Comment l’expliquer ? Interrogé par Le Parisien, le ministère de l’Intérieur répond que « la Nouvelle union populaire écologique et sociale réunit des candidats investis de manière indépendante par les partis associés à cet accord », et que « cela tend à démontrer la volonté pour ces candidats de rester attachés à leur parti d’origine ». D’où le fait de maintenir les nuances « Parti communiste français », « La France Insoumise », « Ecologistes »…
Le ministère s’appuie aussi sur le fait que les différents partis membres de la Nupes se sont déclarés séparément pour le financement public et pour l’accès à la campagne audiovisuelle, comme en attestent les deux arrêtés publiés au Journal officiel. A l’inverse, « Ensemble ! Majorité présidentielle » apparait bien. « Ces éléments ont conduit à ne pas réunir sous une seule nuance politique ces candidats et à les maintenir, dans une logique de lisibilité de l’offre politique, sous les différentes nuances (de gauche) », insiste la place Beauvau.
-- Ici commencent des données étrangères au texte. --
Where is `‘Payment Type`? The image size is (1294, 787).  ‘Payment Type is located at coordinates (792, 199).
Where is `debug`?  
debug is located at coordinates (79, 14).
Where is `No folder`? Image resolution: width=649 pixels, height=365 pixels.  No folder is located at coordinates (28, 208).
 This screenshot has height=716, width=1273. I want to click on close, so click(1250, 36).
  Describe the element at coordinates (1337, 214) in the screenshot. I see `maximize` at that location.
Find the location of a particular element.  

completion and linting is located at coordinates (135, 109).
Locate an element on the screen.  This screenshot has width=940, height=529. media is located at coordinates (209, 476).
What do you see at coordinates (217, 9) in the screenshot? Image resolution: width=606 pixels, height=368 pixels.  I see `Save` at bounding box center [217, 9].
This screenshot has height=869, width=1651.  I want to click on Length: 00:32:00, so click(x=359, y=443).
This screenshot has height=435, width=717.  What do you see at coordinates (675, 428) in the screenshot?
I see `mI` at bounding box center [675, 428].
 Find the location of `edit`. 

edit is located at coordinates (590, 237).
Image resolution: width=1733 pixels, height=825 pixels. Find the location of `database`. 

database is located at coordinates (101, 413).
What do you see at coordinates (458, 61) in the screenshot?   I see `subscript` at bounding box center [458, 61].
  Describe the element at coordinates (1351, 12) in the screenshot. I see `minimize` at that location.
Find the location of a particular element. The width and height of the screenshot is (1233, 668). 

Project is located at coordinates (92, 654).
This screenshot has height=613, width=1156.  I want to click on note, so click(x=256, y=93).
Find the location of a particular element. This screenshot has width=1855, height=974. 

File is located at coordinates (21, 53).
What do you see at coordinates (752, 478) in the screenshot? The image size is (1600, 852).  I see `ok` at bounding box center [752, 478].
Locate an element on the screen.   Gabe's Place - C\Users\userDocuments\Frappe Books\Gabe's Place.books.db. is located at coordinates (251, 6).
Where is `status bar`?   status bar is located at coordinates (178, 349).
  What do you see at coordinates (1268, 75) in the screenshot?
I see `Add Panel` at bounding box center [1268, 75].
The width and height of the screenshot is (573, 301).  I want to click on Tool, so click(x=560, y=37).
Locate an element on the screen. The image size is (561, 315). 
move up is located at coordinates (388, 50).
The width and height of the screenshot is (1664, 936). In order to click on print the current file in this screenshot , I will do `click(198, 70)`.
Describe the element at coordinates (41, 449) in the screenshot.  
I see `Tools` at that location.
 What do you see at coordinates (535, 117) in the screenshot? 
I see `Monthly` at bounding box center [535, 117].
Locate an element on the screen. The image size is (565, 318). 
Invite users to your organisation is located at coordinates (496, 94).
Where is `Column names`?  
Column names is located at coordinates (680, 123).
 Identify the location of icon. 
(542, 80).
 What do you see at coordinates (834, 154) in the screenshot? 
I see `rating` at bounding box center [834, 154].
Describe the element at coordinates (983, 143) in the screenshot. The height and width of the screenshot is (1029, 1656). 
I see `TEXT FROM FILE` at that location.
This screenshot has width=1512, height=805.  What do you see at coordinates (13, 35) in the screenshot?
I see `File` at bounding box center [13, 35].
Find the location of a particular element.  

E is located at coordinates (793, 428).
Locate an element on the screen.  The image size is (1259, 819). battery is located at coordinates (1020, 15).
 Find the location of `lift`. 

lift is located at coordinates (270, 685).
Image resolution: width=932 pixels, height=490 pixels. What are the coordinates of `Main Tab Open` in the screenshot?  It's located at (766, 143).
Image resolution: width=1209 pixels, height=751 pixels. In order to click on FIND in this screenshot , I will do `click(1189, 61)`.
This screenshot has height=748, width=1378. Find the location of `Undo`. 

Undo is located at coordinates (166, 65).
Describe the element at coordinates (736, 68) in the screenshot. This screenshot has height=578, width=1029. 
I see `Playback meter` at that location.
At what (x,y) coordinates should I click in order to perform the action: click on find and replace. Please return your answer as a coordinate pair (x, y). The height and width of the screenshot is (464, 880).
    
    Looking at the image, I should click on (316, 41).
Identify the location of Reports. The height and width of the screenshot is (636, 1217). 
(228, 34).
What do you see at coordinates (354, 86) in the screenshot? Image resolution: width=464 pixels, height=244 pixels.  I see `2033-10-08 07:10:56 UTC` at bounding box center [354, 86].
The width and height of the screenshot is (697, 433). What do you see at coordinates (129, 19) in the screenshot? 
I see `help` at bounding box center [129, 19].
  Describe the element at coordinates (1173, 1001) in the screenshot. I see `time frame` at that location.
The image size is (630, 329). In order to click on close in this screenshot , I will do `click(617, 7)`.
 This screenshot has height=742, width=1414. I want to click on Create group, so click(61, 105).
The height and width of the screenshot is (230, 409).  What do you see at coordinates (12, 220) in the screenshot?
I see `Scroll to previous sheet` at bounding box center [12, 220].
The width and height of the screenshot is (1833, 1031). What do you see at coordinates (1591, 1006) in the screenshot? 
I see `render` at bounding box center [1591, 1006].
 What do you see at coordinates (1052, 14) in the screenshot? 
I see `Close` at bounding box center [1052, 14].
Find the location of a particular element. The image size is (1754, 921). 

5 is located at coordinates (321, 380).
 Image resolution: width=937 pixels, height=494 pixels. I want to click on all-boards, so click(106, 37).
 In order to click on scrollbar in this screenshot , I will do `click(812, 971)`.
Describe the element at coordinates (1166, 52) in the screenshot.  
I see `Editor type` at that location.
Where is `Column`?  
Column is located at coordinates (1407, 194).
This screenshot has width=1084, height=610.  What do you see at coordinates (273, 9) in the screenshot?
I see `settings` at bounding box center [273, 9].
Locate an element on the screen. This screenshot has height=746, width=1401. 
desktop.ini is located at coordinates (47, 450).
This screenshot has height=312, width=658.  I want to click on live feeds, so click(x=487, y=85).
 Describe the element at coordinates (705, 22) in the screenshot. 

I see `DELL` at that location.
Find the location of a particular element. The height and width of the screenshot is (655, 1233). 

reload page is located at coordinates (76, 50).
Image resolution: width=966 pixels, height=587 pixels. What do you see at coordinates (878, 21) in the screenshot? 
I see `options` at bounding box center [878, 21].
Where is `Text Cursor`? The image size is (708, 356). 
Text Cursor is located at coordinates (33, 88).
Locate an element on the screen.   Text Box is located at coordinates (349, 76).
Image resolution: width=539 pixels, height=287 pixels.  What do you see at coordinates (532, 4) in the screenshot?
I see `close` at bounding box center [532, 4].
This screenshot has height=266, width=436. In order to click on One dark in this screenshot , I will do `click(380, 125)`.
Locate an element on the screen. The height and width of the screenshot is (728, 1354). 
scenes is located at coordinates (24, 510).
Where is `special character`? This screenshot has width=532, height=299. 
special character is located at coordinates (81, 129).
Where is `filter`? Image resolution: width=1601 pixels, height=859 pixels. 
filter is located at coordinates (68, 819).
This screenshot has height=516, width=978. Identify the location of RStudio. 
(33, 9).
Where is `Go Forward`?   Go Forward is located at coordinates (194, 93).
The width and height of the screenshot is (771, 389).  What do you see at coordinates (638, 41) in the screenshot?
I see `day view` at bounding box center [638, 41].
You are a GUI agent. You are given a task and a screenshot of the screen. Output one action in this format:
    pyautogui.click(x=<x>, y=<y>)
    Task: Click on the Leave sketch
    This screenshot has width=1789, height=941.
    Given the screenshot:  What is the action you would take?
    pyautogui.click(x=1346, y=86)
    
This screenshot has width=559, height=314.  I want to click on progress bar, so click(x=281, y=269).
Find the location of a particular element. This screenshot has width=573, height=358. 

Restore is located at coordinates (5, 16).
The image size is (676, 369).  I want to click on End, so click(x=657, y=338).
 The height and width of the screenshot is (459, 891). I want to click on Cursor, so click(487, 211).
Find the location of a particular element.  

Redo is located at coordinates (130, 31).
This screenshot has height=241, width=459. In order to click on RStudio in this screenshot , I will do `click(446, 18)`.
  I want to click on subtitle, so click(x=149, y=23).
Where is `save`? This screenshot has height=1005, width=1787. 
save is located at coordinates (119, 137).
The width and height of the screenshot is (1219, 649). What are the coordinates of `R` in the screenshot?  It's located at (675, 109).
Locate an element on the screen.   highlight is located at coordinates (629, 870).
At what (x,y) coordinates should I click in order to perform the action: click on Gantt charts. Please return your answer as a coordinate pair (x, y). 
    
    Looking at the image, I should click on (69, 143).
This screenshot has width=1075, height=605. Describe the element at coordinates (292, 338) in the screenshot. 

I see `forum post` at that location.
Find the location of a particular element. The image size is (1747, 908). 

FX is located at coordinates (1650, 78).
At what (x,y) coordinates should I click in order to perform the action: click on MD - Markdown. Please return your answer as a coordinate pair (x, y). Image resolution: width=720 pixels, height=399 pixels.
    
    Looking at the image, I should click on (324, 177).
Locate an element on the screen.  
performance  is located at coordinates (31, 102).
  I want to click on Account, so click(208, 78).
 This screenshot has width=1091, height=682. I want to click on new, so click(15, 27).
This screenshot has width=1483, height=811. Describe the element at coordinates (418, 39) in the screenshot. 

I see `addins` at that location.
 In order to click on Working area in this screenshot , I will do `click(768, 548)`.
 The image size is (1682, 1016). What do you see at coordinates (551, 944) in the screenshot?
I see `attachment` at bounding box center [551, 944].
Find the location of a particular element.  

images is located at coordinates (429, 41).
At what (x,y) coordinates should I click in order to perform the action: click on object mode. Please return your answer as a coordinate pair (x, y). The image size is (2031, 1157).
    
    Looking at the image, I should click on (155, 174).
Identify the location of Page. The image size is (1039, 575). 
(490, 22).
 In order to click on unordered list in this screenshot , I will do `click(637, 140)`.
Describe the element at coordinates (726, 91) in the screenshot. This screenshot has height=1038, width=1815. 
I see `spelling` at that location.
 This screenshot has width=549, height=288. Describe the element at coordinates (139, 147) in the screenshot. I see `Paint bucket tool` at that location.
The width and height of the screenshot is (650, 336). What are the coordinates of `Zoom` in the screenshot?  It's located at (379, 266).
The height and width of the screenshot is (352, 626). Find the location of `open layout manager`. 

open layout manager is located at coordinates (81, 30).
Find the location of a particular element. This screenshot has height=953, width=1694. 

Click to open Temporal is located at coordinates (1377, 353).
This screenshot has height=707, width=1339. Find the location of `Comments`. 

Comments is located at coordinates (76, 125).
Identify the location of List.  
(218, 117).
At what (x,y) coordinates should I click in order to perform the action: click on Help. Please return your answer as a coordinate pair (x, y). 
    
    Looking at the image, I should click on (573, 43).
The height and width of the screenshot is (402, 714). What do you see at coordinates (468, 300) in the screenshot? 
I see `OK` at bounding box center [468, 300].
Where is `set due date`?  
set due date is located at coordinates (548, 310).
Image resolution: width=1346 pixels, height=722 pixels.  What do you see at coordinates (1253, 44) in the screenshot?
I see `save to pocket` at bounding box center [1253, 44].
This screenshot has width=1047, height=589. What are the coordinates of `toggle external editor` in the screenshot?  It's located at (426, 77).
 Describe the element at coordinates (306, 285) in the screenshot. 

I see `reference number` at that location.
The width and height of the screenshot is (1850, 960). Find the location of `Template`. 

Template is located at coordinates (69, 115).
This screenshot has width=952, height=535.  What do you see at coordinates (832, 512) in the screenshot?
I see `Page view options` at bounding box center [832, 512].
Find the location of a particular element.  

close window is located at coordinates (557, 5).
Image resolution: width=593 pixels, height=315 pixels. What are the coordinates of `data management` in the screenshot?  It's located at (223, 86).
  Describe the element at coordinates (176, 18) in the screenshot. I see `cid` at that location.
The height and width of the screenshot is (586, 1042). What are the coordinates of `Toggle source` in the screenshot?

Manuel Bombard dénonce des arguments « abracadabrantesques », assumant le choix de « ne pas constituer une association politique commune » pour le financement public. « Afin d’éviter la critique d’une manipulation politique, sans doute aurait-il été préférable que le ministère de l’Intérieur ne retienne pas non plus la nuance Ensemble ! (Majorité présidentielle) et conserve celles de La République en Marche/Renaissance et du Mouvement Démocrate », estime l’avocat Jean-Christophe Ménard, spécialiste en droit électoral. Il pointe « des critères subjectifs et perçus, à tort ou à raison, comme dénués de neutralité politique ».
Les Insoumis promettent désormais de « protester » par tous les moyens possibles pour avoir gain de cause, jusqu’à saisir le Conseil d’Etat. Aux municipales 2020, « le juge des référés du Conseil d’Etat n’avait pas hésité à suspendre certaines des règles d’attribution des nuances politiques retenues à l’époque par le ministère de l’intérieur », rappelle Jean-Christophe Ménard.